> PROBLEM DETAILS
Write a continuation of the passage below on Christian women, Marian devotion, and women religious, beginning right after its final sentence.

# TEXT BLOCK start

Outside of the convent, women make up the majority in Christian communities around the world and remain largely excluded from any established ecclesial authority structure. For many of these Christian women, devotion to the Virgin Mary shapes their experience of Christianity day-to-day. Marian devotion connects women to an expansive array of aspirational ideals of purity, fertility, motherhood, and femininity that affect everyday life and bond women to one another, to God, and to their Christian community and traditions. In Ethiopia, for example, women express love for Maryam who is both mortal and exalted. In the Virgin Mary, Ethiopian women access the mystery and power of their tradition in relatable and relational ways, even as they remain marginal to the authority structure of the church: ‘Although she [Maryam] is both intimate with women because of her femininity, and also above them all in spiritual importance, and she nonetheless allows women a stature that they would not otherwise achieve’ (Marcus 2002: 19).

4.2 The complicated legacy of women religious

Through the physical presence of nuns and new convents or through the literary and missionary presence of moral preaching and teaching on the family and sexuality, the Western theology of virginity is normative. Indeed, the history of colonization and the destruction of indigenous cultures and peoples are tied with virginity: ‘Europeans frequently derived the belief that virginity was an attribute of being civilized, which was to say Christian, European, and white’ (Blank 2007: 11). European women religious were often complicit in the coercive campaigns for ‘civilization’ as missionaries and colonial agents in Africa, Asia, and the Pacific. White, missionary nuns were seen as an effective ‘civilizing force’ at this intersection of charity and economic power (McNamara 1996: 583).

# TEXT BLOCK end
# SUPPLIED MATERIAL start

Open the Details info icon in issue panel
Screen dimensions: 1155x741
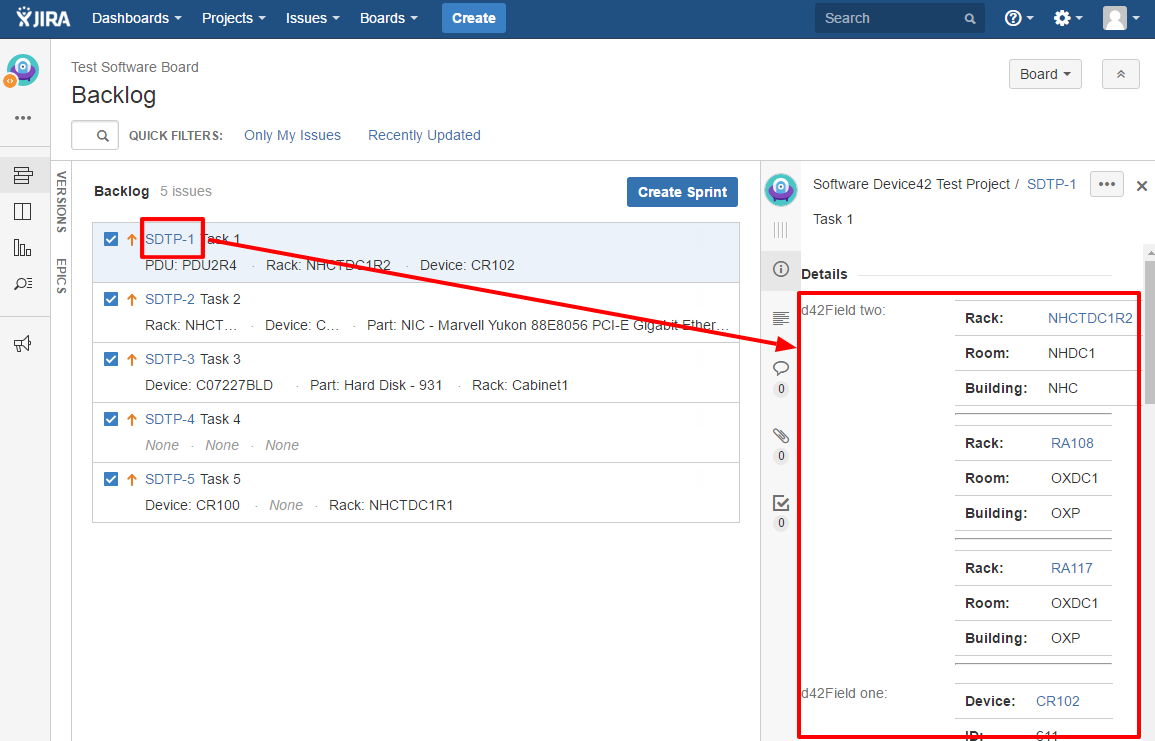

# SUPPLIED MATERIAL end

> WRITTEN RESPONSE
Some Christian Indigenous and enslaved women worked in convents or joined convents, but their acceptance and their contribution (and even their baptism) was often ignored, denigrated, or tokenized (Broomhall 2007: 59–60). Because of ingrained conceptions about blood purity in Spanish colonies, ‘Black, indigenous and casta women often lived in convents as servants, but they could not become nuns’ because they were understood as inherently amoral or immoral (Bristol 2007: 68). Africans and their descendants were not understood as capable of having virtue as their colonizer counterparts. Restrictions such as these, however, did not stop lay women from making vows and forming communities of their own. In colonial Peru, for instance, Indigenous women lived as beatas (the blessed), privately vowing sexual renunciation, wearing habits, and living simply (Burns 2007: 81–84). These assumptions about race and class continue to have rhetorical and theological effects to this day:

In the West, virginity not only has a sexual orientation and a gender, it has a color. Christian symbology traditionally uses light and lightness of color to indicate purity and holiness, while darkness and darker colors are associated with sin and corruption. (Blank 2007: 11)

By the mid-eighteenth century, Dominican beatas were also fixtures in China (Menegon 2009: 303). Young women who refused marriage immediately became a source of anxiety, not only for marriage norms and obligations towards ancestors, but also for the effectual challenge it presented to male authority. After initial resistance, by the mid-seventeenth century beatas became accepted and even revered: ‘Since their vocation was increasingly understood as conforming to both Confucian and Christian orthodox expectations of moral behavior, families started seeing these unmarried daughters as a badge of honor’ (Menegon 2009: 334).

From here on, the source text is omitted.